One of my first was many years ago as a student on a Greyhound bus travelling around the USA. A youth had a Sony Discman playing a compilation CD so loud I’m amazed his eardrums didn’t burst. Five hours in, one passenger cracked, leaned over and casually cut through the headphone wire. We all gave him a silent round of applause.

Another nightmare, shortly after my return, was standing nose-to-armpit for two hours in the dark on a static London Tube on a suffocatingly hot summer’s afternoon. That bit was just about bearable, but an American lady piping up that we should all introduce ourselves was tortuous and, in seconds, had all the passengers on the verge of throwing up.


And what about flights? Let me count the ways. I recall a 13-hour flight seated next to an engineer called Arnold with an obsessional passion for talking about his work. It’s the closest I’ve ever come to violence against another person by means of a moist towelette and a bag of nuts.

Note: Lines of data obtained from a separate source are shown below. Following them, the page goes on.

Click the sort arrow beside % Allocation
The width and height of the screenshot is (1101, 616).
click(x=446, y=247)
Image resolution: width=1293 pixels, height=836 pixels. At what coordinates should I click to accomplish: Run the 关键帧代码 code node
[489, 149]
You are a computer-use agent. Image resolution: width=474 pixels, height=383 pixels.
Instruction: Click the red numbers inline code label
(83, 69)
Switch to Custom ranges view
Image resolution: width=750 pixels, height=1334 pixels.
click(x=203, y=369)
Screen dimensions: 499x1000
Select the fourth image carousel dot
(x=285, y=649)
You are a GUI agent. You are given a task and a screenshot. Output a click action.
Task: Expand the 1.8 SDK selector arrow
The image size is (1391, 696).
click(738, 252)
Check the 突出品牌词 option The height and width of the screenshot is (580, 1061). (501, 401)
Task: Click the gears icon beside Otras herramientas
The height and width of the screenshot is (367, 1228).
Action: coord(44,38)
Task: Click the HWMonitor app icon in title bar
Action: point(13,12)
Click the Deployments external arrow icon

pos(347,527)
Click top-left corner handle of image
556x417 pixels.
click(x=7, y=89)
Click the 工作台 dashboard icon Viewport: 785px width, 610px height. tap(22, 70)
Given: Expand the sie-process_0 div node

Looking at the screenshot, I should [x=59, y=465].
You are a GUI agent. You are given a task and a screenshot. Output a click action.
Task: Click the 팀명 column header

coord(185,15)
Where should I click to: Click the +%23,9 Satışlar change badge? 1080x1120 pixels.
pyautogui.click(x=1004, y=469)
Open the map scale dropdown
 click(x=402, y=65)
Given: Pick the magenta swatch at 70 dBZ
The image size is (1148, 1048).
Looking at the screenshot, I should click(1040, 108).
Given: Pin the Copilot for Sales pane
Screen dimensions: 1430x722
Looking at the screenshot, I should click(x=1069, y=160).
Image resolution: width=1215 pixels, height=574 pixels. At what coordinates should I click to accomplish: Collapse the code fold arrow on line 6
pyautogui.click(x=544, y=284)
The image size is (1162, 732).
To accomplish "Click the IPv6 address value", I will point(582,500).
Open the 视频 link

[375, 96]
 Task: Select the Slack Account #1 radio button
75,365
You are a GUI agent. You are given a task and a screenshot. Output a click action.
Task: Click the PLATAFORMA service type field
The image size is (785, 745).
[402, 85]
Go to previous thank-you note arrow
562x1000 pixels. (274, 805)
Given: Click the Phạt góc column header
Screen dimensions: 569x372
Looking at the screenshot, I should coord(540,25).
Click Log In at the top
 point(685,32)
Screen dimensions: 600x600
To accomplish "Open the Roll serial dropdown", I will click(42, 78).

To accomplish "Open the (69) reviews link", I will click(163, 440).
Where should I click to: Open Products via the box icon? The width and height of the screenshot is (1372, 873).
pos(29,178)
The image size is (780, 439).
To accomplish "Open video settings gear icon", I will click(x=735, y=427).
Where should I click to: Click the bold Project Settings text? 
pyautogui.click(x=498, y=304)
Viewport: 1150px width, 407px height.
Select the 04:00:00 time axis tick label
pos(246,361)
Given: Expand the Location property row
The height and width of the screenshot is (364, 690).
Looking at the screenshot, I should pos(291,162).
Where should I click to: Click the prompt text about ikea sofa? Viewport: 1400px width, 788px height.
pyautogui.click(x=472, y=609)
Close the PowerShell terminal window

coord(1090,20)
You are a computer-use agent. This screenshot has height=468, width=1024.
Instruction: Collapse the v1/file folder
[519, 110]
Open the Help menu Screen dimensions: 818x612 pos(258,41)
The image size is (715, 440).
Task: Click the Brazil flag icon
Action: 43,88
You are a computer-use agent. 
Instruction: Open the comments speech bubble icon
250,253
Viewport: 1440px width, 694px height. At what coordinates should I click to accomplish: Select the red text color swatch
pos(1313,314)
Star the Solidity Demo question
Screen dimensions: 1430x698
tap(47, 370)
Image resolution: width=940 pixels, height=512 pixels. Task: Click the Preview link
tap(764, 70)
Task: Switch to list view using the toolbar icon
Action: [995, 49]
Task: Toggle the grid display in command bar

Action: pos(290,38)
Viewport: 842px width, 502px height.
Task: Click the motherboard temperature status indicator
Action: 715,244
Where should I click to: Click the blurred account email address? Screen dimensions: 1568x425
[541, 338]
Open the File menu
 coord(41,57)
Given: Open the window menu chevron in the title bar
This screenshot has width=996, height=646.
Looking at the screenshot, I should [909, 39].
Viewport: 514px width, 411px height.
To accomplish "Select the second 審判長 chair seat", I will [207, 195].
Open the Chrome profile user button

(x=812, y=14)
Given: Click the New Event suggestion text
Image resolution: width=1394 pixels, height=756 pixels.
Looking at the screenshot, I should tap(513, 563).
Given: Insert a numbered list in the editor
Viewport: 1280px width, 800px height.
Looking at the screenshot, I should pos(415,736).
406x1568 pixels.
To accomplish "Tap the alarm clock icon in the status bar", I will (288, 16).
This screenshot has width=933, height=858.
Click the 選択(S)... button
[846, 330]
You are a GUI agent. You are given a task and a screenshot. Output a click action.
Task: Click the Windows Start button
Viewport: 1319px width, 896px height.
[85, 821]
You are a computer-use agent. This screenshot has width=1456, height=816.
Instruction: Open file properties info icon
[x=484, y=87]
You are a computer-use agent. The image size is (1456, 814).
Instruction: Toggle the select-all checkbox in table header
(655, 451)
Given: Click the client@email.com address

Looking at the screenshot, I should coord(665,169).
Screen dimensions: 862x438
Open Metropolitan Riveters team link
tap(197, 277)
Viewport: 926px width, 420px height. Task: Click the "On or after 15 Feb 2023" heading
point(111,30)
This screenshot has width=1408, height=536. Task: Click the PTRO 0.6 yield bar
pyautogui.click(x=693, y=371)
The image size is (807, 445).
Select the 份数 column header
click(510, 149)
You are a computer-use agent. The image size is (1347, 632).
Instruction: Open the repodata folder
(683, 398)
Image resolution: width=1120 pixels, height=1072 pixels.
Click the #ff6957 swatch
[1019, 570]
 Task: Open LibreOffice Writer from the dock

And Ryanair? Where to begin and how much time do you have? Cramped into seats smaller than those on the average bus, even if you try to get some sleep, you’re forever woken up by a flight attendant trying to sell you booze and scratch cards.

Now I admit I don’t like flying. Ever since a bad experience as a child in a turbo prop to storm-bound Malta (the nosewheel bursting halfway down the runway upon finally landing … that was fun … sparks flying, smoke everywhere) when the pilot announced: “We’ll soon be landing at Luqa airport. Or quite near.”

Actually, “quite near” turned out to be 200 miles away in another continent: Tunis, North Africa.

So, what’s your worst travel experience?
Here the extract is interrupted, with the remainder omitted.